Yo creo que se trata de un testimonio apócrifo o de un largo que se ha tirado el articulista. Osvaldo Picardo es un poeta argentino 5 meses más joven que yo, con 6 poemarios publicados y una entrada propia en Wikipedia. Y una gran labia, un rasgo inherente que a la mayoría de los latinos les viene de serie junto con la partida de nacimiento.
¿Cómo se puede imaginar que civilizaciones como la griega y la latina, o la hebrea, un poco más al este, o todo el mundo oriental, con milenios de cultura e infinidad de textos llenos de enjundia, leyeran sin hacer pausas, sin entonación, sin dramatizar el contenido? ¿Cómo se puede pensar siquiera que el mundo entero, dueño en origen de la literatura oral, pueblos acostumbrados a contar y a fabular, al enfrentarse a un texto escrito lo recitaran como una letanía sin principio ni fin? América es un continente joven, pero también ellos tuvieron brillantes civilizaciones precolombinas. Se sabe que mayas y aztecas produjeron ricas cosmogonías escritas que, haciendo el camino inverso, han llegado a nosotros a través de la vía oral. ¿También ellos leían como quien reza sin ganas? ¿Sobre todo teniendo en cuenta que el lector se dirigía, en general, a un público analfabeto que necesitaba el apoyo de la dramatización para hacerse eco de las historias que escuchaba?
Los contadores de historias que han tenido todos los pueblos (juglares, trovadores, habladores…) eran gente hábil, que conocía los mecanismos que movían a su público. Además, era habitual que al terminar la recitación solicitasen de sus oyentes un donativo. ¿Cómo no iban a contar o a leer con fundamento? Se estaban jugando su salario.
Deduzco, por tanto, que si es cierto lo atribuido al bueno de Beda, se trataría más bien de una reconducción, de un recordatorio sobre cómo había que leer para hacer del texto un relato verosímil que despertase emociones. Algo parecido a lo que yo hago cada día en mis aulas. Solo que yo no gozo del hipotético prestigio de Beda y no cosecho ningún resultado. Tampoco sé si a él lo escuchaban y le hacían caso. Osvaldo Picardo no llega tan lejos en sus precisiones. Quizá Beda el Venerable, con todo su renombre, no era más que un colega que, como yo, predicaba en el desierto.

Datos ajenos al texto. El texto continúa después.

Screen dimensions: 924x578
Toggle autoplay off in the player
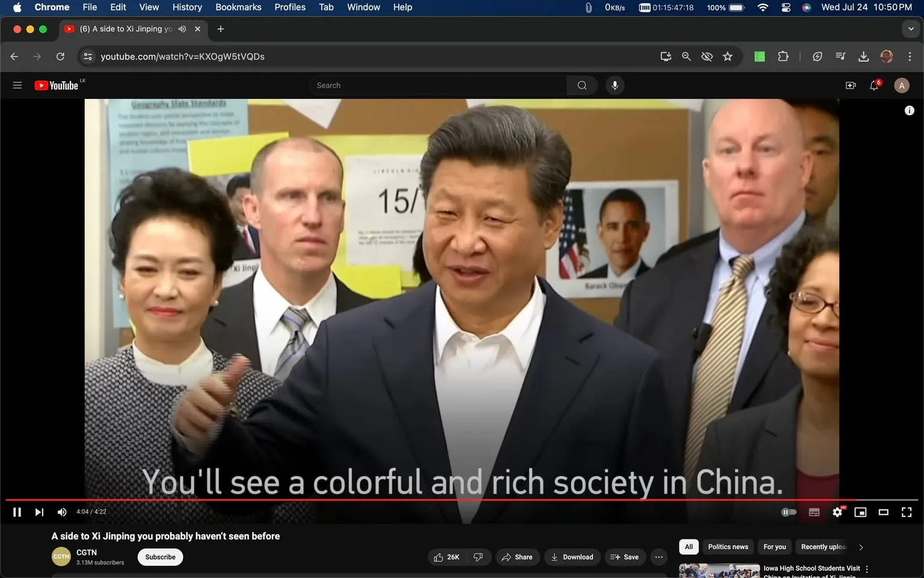[x=789, y=512]
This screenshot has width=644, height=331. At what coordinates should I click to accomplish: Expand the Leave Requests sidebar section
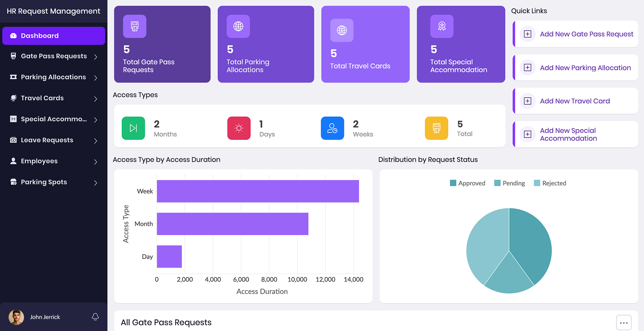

Dicen los testimonios de la época que en la Edad Media toda Europa era un bosque inmenso, así que el desierto de Beda debía de ser pequeñito. Los siglos y la mano humana han ido desertizando grandes zonas. De ahí mi desazón: el desierto (y admito toda clase de interpretaciones del desierto como metáfora) se ha hecho mucho más grande y, contra todo pronóstico, incluso contra el propio origen etimológico del término, el desierto de hoy está muy concurrido. Lo pueblan toda clase de seres variopintos que van y vienen sin mapa y que balbucean más que leen, desde luego, sin hacer pausas, sin entonar y sin expresar absolutamente nada.
No sé si Osvaldo Picardo conocerá algún conjuro para convocar a Beda el Venerable. En la era de las redes sociales, no será difícil averiguarlo. Porque, si el benedictino conocía las claves, estaría bien organizarle una gira por los institutos de este país para ayudar a recuperar un hábito que jamás debiera haberse perdido.